**Task prompt:** The full set of entries, reproduced exactly, is the expected answer.

**Available data:**
══════════

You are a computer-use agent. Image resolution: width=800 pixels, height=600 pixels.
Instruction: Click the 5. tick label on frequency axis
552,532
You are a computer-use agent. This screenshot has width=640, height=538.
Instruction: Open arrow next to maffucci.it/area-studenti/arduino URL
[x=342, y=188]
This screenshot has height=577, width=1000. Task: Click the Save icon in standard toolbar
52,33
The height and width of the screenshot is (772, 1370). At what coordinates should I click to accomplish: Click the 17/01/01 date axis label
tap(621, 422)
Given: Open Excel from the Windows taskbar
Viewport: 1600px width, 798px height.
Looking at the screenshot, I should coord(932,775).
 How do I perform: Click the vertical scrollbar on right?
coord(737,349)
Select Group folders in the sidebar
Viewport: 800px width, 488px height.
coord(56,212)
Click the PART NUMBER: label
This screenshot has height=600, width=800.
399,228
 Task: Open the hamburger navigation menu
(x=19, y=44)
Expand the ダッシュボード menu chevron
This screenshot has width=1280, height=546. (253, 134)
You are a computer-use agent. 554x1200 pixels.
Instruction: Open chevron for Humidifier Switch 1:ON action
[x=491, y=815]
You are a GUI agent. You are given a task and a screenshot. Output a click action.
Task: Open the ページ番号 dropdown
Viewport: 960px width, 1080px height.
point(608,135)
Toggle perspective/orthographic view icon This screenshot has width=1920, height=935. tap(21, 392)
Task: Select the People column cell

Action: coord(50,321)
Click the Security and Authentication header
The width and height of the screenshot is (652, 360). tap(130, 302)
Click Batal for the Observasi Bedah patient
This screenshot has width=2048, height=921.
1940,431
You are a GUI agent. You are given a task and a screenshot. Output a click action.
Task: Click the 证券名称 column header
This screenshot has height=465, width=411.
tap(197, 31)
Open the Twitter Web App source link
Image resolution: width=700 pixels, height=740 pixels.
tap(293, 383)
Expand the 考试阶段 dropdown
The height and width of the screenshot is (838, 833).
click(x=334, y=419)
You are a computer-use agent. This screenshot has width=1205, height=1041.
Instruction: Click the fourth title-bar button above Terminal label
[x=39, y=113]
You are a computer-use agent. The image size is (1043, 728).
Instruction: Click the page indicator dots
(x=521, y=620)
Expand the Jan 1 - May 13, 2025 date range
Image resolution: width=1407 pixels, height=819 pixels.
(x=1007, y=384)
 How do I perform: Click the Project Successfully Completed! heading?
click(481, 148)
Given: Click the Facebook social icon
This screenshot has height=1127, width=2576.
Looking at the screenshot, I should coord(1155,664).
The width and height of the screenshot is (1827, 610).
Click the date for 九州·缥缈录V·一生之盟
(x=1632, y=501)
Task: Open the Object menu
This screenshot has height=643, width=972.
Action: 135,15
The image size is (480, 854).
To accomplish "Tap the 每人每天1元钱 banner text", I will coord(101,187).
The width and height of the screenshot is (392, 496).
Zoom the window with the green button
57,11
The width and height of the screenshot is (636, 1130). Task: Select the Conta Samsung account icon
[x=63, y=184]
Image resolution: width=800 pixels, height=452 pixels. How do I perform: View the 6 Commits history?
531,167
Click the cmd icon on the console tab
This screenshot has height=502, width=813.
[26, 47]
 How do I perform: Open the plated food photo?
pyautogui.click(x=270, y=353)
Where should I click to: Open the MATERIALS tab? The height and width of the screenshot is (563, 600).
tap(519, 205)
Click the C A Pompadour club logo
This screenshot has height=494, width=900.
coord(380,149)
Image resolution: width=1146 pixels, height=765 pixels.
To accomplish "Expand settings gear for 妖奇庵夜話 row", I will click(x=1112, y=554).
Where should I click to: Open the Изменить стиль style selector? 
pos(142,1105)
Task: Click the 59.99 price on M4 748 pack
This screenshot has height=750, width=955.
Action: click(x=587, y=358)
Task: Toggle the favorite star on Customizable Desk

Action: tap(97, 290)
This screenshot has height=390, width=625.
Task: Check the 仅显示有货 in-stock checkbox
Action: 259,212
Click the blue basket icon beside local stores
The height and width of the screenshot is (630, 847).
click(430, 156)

══════════

**Exercise result:**
You are a computer-use agent. Image resolution: width=800 pixels, height=600 pixels.
Instruction: Click the 5. tick label on frequency axis
552,532
You are a computer-use agent. This screenshot has width=640, height=538.
Instruction: Open arrow next to maffucci.it/area-studenti/arduino URL
[x=342, y=188]
This screenshot has height=577, width=1000. Task: Click the Save icon in standard toolbar
52,33
The height and width of the screenshot is (772, 1370). At what coordinates should I click to accomplish: Click the 17/01/01 date axis label
tap(621, 422)
Given: Open Excel from the Windows taskbar
Viewport: 1600px width, 798px height.
Looking at the screenshot, I should coord(932,775).
 How do I perform: Click the vertical scrollbar on right?
coord(737,349)
Select Group folders in the sidebar
Viewport: 800px width, 488px height.
coord(56,212)
Click the PART NUMBER: label
This screenshot has height=600, width=800.
399,228
 Task: Open the hamburger navigation menu
(x=19, y=44)
Expand the ダッシュボード menu chevron
This screenshot has width=1280, height=546. (253, 134)
You are a computer-use agent. 554x1200 pixels.
Instruction: Open chevron for Humidifier Switch 1:ON action
[x=491, y=815]
You are a GUI agent. You are given a task and a screenshot. Output a click action.
Task: Open the ページ番号 dropdown
Viewport: 960px width, 1080px height.
point(608,135)
Toggle perspective/orthographic view icon This screenshot has width=1920, height=935. tap(21, 392)
Task: Select the People column cell

Action: coord(50,321)
Click the Security and Authentication header
The width and height of the screenshot is (652, 360). tap(130, 302)
Click Batal for the Observasi Bedah patient
This screenshot has width=2048, height=921.
1940,431
You are a GUI agent. You are given a task and a screenshot. Output a click action.
Task: Click the 证券名称 column header
This screenshot has height=465, width=411.
tap(197, 31)
Open the Twitter Web App source link
Image resolution: width=700 pixels, height=740 pixels.
tap(293, 383)
Expand the 考试阶段 dropdown
The height and width of the screenshot is (838, 833).
click(x=334, y=419)
You are a computer-use agent. This screenshot has width=1205, height=1041.
Instruction: Click the fourth title-bar button above Terminal label
[x=39, y=113]
You are a computer-use agent. The image size is (1043, 728).
Instruction: Click the page indicator dots
(x=521, y=620)
Expand the Jan 1 - May 13, 2025 date range
Image resolution: width=1407 pixels, height=819 pixels.
(x=1007, y=384)
 How do I perform: Click the Project Successfully Completed! heading?
click(481, 148)
Given: Click the Facebook social icon
This screenshot has height=1127, width=2576.
Looking at the screenshot, I should coord(1155,664).
The width and height of the screenshot is (1827, 610).
Click the date for 九州·缥缈录V·一生之盟
(x=1632, y=501)
Task: Open the Object menu
This screenshot has height=643, width=972.
Action: 135,15
The image size is (480, 854).
To accomplish "Tap the 每人每天1元钱 banner text", I will coord(101,187).
The width and height of the screenshot is (392, 496).
Zoom the window with the green button
57,11
The width and height of the screenshot is (636, 1130). Task: Select the Conta Samsung account icon
[x=63, y=184]
Image resolution: width=800 pixels, height=452 pixels. How do I perform: View the 6 Commits history?
531,167
Click the cmd icon on the console tab
This screenshot has height=502, width=813.
[26, 47]
 How do I perform: Open the plated food photo?
pyautogui.click(x=270, y=353)
Where should I click to: Open the MATERIALS tab? The height and width of the screenshot is (563, 600).
tap(519, 205)
Click the C A Pompadour club logo
This screenshot has height=494, width=900.
coord(380,149)
Image resolution: width=1146 pixels, height=765 pixels.
To accomplish "Expand settings gear for 妖奇庵夜話 row", I will click(x=1112, y=554).
Where should I click to: Open the Изменить стиль style selector? 
pos(142,1105)
Task: Click the 59.99 price on M4 748 pack
This screenshot has height=750, width=955.
Action: click(x=587, y=358)
Task: Toggle the favorite star on Customizable Desk

Action: tap(97, 290)
This screenshot has height=390, width=625.
Task: Check the 仅显示有货 in-stock checkbox
Action: 259,212
Click the blue basket icon beside local stores
The height and width of the screenshot is (630, 847).
click(430, 156)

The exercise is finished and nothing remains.